Currently I'm getting many errors, but I think the most relevant one is for this line:
npaResult = sess.run(tf.argmax(y_, 1), feed_dict={x: [imgFlattened]})
I'm getting this error:
tensorflow.python.framework.errors_impl.InvalidArgumentError: You must feed a value for placeholder tensor 'Placeholder_1' with dtype float and shape [?,10]
[[Node: Placeholder_1 = Placeholder[dtype=DT_FLOAT, shape=[?,10], _device="/job:localhost/replica:0/task:0/cpu:0"]()]]
It seems I need to add more parameters to feed_dict=, but I'm not sure what to add.
If I change the sess.run() line to:
npaResult = sess.run(tf.argmax(y_, 1), feed_dict={x: [imgFlattened], y_: mnistData.test.labels, keep_prob: 1.0})
At least the program doesn't crash but I get this for the output:
result = 7 2 1 0 4 1 4 9 5 9 0 6 9 0 1 5 9 7 3 4 9 6 6 5 4 0 7 4 0 1 3 1 3 4 7 2 7 1 2 1 1 7 4 2 3 5 1 (many more numbers omitted)
When the result line should say
result = 3
I think I have everything correct except for this series of lines:
image = cv2.imread("3.jpg", cv2.IMREAD_GRAYSCALE)
image = cv2.resize(image, (IMAGE_WIDTH, IMAGE_HEIGHT))

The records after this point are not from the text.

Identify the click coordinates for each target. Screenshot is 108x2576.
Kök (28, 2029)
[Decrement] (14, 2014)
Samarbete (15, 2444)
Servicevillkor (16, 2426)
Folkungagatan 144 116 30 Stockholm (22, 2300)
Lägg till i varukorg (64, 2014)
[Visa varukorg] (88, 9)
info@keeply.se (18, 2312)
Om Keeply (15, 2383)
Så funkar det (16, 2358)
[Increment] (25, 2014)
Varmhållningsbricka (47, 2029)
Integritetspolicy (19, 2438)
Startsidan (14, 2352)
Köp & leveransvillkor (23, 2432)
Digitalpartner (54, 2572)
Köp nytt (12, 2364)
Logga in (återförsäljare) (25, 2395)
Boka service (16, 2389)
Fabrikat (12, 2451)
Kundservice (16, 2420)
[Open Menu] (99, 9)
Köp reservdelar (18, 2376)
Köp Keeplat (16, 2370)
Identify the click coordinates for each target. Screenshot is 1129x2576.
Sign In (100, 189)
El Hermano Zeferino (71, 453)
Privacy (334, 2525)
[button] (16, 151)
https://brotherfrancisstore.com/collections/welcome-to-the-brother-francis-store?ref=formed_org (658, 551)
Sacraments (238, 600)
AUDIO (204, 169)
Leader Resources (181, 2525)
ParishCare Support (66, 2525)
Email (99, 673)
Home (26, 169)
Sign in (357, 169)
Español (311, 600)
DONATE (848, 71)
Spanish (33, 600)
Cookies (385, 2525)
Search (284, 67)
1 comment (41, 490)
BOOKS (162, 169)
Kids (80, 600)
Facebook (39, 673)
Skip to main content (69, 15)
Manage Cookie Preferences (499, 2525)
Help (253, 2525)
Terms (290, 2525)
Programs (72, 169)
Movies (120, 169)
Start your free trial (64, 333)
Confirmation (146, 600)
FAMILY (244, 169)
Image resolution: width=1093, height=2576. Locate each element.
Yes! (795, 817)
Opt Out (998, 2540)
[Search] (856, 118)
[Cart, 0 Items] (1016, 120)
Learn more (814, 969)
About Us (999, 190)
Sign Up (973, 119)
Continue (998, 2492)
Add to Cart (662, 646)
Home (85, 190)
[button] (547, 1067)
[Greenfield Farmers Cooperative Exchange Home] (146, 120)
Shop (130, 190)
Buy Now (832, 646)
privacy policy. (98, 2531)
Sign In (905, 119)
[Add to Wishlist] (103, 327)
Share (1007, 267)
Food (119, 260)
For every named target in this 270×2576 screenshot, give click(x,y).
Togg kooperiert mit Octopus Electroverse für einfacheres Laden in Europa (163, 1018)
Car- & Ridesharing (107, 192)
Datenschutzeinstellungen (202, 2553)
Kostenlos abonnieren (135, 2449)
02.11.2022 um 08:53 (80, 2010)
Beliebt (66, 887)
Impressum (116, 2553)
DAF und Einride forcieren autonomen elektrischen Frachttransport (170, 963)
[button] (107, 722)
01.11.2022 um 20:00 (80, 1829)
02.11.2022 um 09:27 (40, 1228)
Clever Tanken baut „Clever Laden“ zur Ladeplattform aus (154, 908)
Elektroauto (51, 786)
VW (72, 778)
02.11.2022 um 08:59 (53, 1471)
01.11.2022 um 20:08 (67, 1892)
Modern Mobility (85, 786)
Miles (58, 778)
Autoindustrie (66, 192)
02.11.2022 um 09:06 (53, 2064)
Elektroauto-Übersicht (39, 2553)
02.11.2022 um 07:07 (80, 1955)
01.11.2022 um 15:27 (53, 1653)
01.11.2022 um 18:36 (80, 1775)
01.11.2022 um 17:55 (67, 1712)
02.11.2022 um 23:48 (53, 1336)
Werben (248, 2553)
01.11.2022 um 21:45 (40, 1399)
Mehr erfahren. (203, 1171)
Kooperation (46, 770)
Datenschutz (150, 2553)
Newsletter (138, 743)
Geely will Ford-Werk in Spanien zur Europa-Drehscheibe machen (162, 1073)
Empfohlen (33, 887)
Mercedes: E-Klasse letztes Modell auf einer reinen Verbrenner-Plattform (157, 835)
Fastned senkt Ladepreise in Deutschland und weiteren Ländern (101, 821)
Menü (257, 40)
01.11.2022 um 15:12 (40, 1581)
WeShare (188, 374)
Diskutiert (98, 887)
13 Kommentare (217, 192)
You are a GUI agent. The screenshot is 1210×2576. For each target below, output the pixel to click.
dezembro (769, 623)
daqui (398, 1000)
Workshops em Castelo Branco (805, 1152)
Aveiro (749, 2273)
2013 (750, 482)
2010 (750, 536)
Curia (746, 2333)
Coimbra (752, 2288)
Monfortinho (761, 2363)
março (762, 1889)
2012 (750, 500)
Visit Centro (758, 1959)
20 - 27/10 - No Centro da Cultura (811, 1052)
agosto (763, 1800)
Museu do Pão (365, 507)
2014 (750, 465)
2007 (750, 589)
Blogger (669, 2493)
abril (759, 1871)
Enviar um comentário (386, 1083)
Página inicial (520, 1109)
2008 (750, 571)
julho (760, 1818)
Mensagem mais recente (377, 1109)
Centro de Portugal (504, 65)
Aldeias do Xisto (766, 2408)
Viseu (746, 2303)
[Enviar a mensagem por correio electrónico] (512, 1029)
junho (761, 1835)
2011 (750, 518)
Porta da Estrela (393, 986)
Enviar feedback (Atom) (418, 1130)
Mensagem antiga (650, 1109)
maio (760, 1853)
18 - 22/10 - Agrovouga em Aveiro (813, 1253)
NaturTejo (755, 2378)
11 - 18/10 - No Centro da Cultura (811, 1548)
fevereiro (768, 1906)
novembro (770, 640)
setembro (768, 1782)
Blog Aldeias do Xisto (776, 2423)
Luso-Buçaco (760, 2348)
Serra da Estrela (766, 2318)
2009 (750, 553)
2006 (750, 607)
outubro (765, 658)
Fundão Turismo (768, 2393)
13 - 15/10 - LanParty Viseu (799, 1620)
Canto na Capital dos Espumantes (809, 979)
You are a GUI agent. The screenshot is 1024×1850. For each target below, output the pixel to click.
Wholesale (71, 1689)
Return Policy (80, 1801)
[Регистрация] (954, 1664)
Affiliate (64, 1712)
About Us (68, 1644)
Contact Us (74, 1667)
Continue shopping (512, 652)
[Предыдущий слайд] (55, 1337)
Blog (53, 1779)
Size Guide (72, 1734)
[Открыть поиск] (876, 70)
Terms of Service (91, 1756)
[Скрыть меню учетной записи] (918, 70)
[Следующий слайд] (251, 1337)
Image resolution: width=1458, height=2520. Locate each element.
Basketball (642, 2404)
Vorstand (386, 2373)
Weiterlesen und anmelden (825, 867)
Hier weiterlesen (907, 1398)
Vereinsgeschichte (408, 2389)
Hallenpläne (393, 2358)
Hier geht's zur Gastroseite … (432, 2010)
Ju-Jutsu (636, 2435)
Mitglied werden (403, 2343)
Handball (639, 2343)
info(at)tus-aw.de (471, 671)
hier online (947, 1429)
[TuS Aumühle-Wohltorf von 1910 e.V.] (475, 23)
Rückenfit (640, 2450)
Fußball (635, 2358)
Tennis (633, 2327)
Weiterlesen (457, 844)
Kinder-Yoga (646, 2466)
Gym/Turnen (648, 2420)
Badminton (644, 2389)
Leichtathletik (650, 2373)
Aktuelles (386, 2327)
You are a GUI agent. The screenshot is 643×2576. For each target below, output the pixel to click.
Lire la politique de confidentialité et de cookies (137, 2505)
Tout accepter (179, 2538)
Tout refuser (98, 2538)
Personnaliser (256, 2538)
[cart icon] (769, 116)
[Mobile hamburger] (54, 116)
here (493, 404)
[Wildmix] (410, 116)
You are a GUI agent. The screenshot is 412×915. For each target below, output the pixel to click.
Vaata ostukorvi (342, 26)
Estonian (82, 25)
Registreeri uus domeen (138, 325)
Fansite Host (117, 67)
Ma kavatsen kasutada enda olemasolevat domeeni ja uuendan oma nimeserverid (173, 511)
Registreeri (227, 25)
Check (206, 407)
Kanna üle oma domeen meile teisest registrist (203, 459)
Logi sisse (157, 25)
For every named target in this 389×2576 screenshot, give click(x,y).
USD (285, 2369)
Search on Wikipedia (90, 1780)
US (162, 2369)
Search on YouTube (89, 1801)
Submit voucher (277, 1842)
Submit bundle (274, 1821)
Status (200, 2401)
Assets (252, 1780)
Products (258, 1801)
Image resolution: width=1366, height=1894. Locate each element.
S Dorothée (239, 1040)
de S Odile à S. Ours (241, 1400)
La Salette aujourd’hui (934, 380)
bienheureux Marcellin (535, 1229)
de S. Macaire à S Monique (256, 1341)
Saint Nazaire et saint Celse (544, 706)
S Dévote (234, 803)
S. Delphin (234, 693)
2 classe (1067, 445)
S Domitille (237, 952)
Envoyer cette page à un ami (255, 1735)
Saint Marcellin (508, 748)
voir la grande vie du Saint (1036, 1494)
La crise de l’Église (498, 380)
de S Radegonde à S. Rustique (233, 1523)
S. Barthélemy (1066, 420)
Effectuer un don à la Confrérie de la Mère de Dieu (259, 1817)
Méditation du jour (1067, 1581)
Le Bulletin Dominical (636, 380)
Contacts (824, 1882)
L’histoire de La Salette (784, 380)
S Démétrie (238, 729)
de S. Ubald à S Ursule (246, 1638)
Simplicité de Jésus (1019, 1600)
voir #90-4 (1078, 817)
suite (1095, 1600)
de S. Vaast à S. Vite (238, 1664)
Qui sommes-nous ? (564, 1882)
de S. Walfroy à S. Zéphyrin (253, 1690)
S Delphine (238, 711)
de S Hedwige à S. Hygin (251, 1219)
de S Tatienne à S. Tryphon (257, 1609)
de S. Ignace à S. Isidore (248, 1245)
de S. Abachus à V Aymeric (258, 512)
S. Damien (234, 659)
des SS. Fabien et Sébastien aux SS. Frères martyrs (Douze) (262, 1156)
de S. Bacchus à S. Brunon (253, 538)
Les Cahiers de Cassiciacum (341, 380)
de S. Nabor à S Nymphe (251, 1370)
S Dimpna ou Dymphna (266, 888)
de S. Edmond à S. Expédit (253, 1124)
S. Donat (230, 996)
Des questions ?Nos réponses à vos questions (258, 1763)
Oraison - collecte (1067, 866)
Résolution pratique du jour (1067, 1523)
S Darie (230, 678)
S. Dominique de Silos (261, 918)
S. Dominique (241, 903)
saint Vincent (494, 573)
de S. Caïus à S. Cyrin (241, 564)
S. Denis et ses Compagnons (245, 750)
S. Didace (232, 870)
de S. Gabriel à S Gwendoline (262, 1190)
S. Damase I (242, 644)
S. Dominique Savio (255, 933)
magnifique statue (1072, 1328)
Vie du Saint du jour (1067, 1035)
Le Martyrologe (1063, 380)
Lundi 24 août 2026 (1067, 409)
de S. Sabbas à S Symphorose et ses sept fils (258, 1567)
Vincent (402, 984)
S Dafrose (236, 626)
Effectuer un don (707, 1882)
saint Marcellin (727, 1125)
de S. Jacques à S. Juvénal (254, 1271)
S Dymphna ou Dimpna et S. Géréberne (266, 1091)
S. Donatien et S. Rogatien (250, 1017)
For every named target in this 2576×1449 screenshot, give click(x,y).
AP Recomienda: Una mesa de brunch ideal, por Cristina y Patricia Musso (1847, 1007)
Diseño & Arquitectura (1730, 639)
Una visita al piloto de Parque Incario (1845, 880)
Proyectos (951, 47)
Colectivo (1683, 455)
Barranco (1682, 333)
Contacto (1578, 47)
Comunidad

imgFlattened = np.vectorize(lambda x: 255 - x)(np.ndarray.flatten(image))
npaResult = sess.run(tf.argmax(y_, 1), feed_dict={x: [imgFlattened]})
strResult = str(' '.join(map(str, npaResult)))
print("result = " + strResult)
How can I change this to successfully test on just the one .jpg image ??